Pixel coordinate grounding data »
= Beginning of Section =
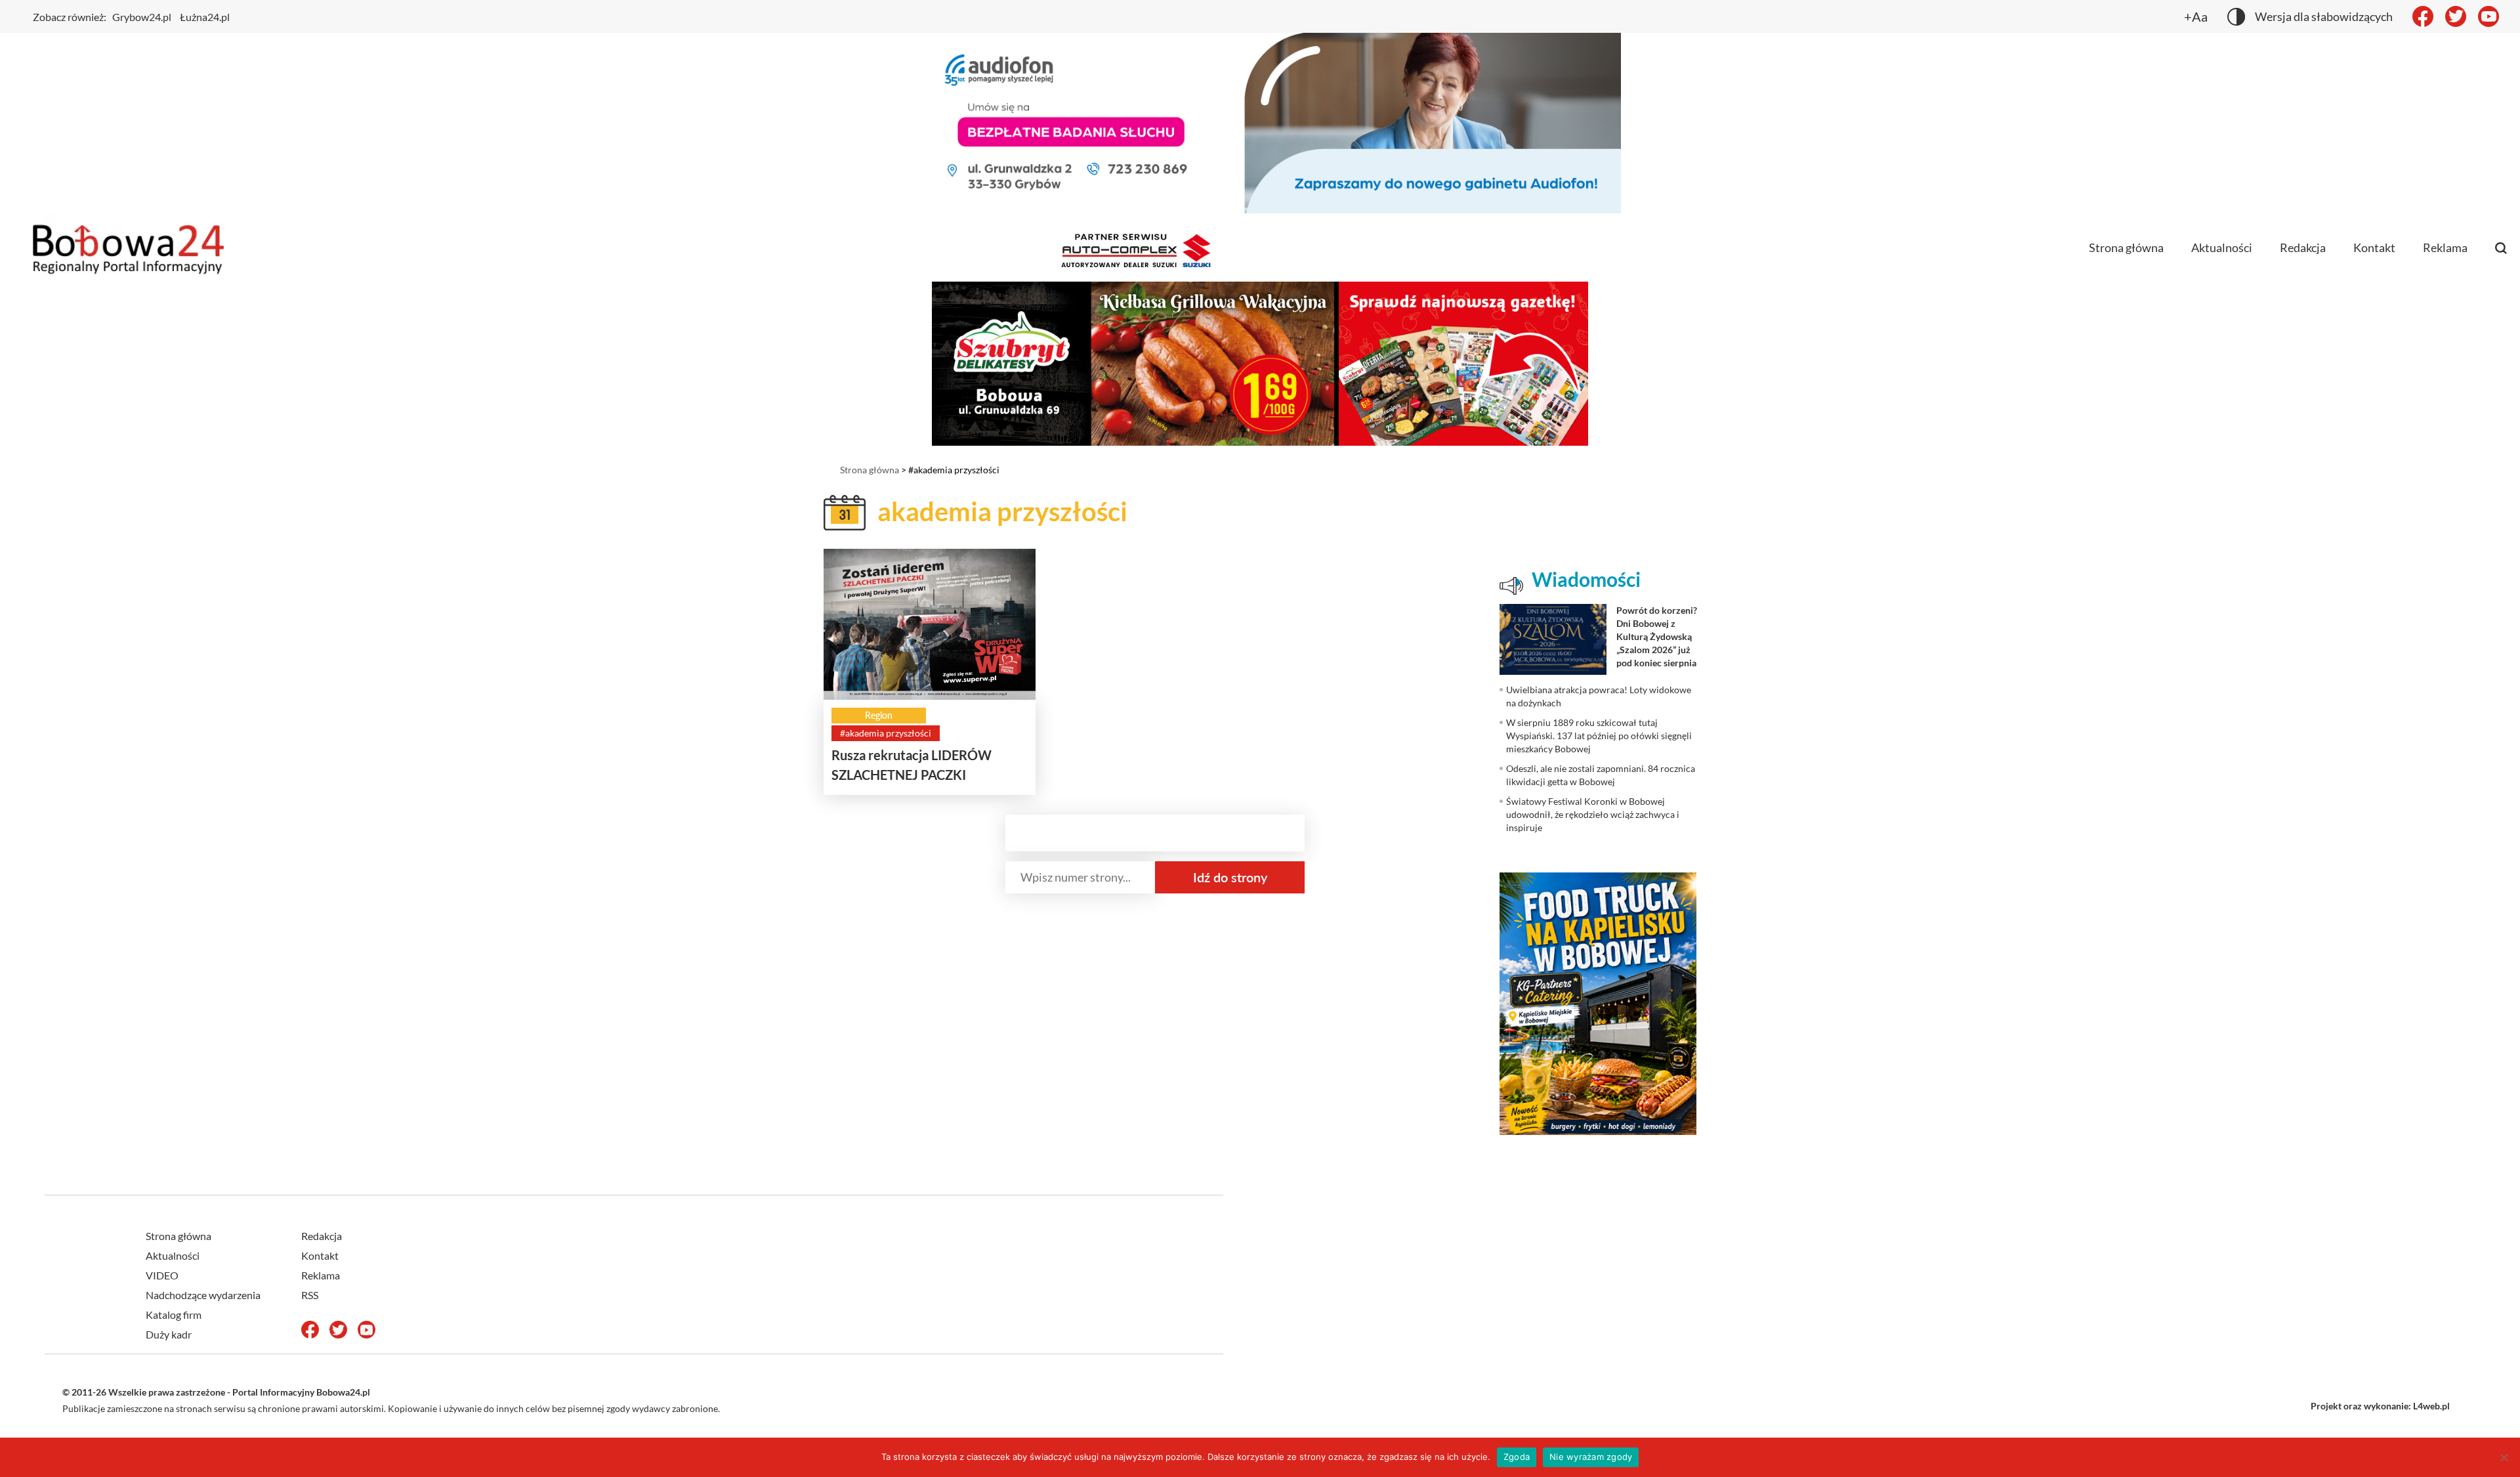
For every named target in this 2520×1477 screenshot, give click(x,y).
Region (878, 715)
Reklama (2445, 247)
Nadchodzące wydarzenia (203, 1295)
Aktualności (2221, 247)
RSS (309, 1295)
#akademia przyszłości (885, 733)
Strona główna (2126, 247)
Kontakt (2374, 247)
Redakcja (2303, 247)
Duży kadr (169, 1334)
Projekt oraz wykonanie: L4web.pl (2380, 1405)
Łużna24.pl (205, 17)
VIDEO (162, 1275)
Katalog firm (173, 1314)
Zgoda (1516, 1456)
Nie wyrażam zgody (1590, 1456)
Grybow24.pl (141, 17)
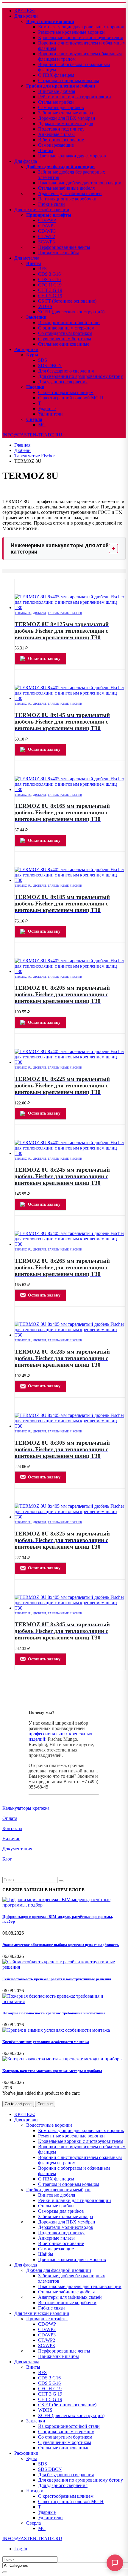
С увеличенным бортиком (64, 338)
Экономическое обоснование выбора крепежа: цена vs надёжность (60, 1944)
= End of Section =
HOW TO COMPLETE THIS TASK »
Please repeat the data above exactly as it appears, pictures excluded.

TASK OUTPUT »
For every named target in this 2520×1477 screenshot, give click(x,y).
Region (878, 715)
Reklama (2445, 247)
Nadchodzące wydarzenia (203, 1295)
Aktualności (2221, 247)
RSS (309, 1295)
#akademia przyszłości (885, 733)
Strona główna (2126, 247)
Kontakt (2374, 247)
Redakcja (2303, 247)
Duży kadr (169, 1334)
Projekt oraz wykonanie: L4web.pl (2380, 1405)
Łużna24.pl (205, 17)
VIDEO (162, 1275)
Katalog firm (173, 1314)
Zgoda (1516, 1456)
Nie wyrażam zgody (1590, 1456)
Grybow24.pl (141, 17)
С увеличенным бортиком (64, 338)
Экономическое обоснование выбора крепежа: цена vs надёжность (60, 1944)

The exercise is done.